Ask Lance.....he is having issues with Lucy screaming her head off when he makes her go outside..lmao


----------



## apbtmom76 (Nov 4, 2008)

Thanks Gaa, he is an awwwww for sure 

Stacia - lmfaoooooooo I told ya he will be spoilt here too and it's ok, he will be a good boy for his new mom-lady, but we shall see,  OMG he came with a warning


----------



## Mach0 (Mar 28, 2010)

awwwwwwwwwwwww snap hes a doll


----------



## apbtmom76 (Nov 4, 2008)

lol thanks Freddie, I think so too


----------



## American_Pit13 (Apr 23, 2007)

Very cute! I can't wait for you to get him!


----------



## performanceknls (Apr 4, 2009)

You all can get jealous now because I am going to be able to smother that puppy with kisses before Tye takes him home!


----------



## apbtmom76 (Nov 4, 2008)

Holly - thanks girl, I am super excited  Soon he will be here 

Lisa - hahaha yes you will and he will love it


----------



## Logan (Jul 19, 2010)

Congrats and did you brought him home yet? Any new pic's ???


----------



## davidfitness83 (Jul 7, 2009)

Not fair that's a beauty  so happy for you !!


----------



## MamaTank (Jun 12, 2011)

Such a cutie!!


----------



## Rudy4747 (Nov 29, 2009)

He is so handsome.Tye I love em.
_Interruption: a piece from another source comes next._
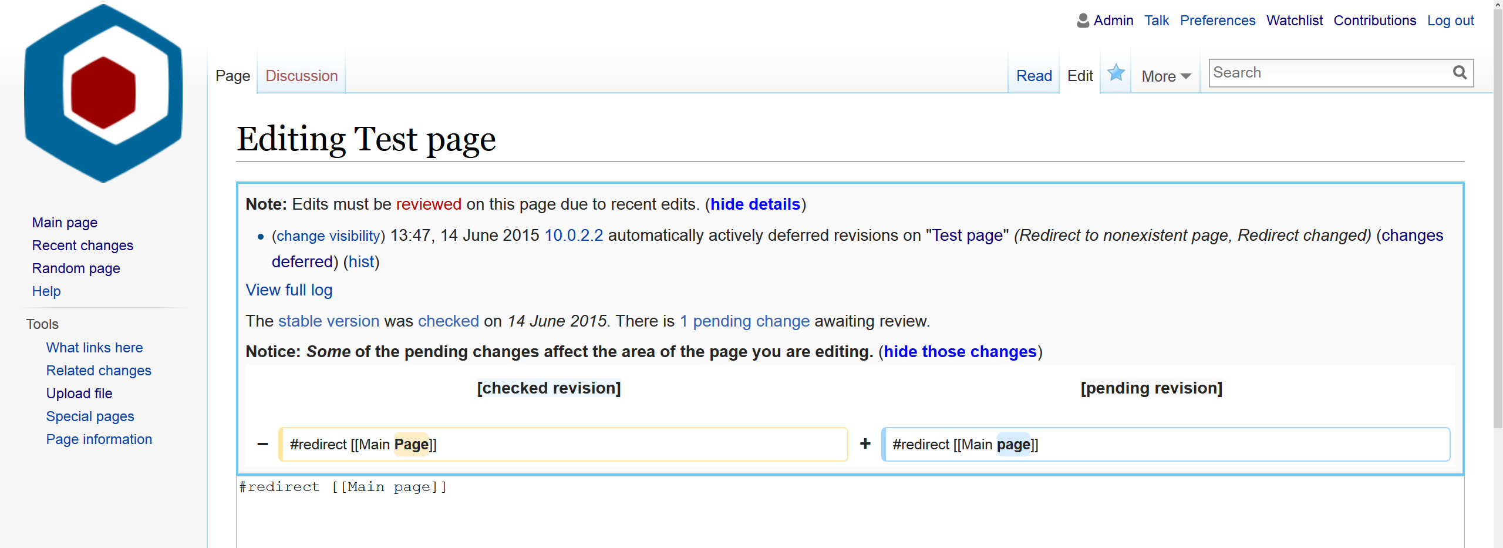Open the More dropdown menu
The image size is (1503, 548).
click(1165, 76)
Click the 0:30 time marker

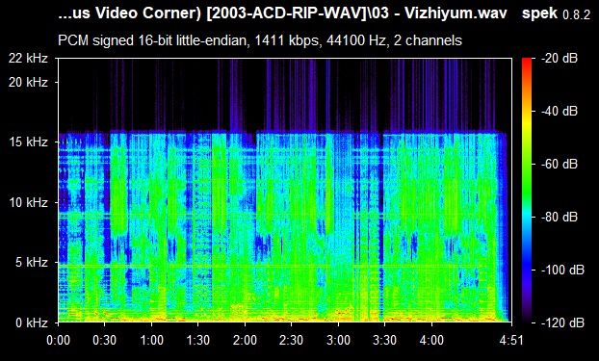[x=105, y=340]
Can't wait to see.him in the ring


----------



## apbtmom76 (Nov 4, 2008)

Thanks so much Rudy, he is getting so big and I am missing it, I am HOPING to pick him up after Stacia gets back from the NM show cause I couldn't make it  But yeah you will for sure see him at Nationals  I already got his crate, food, bowls, a bed to go in the crate and his collar and lead orderd


----------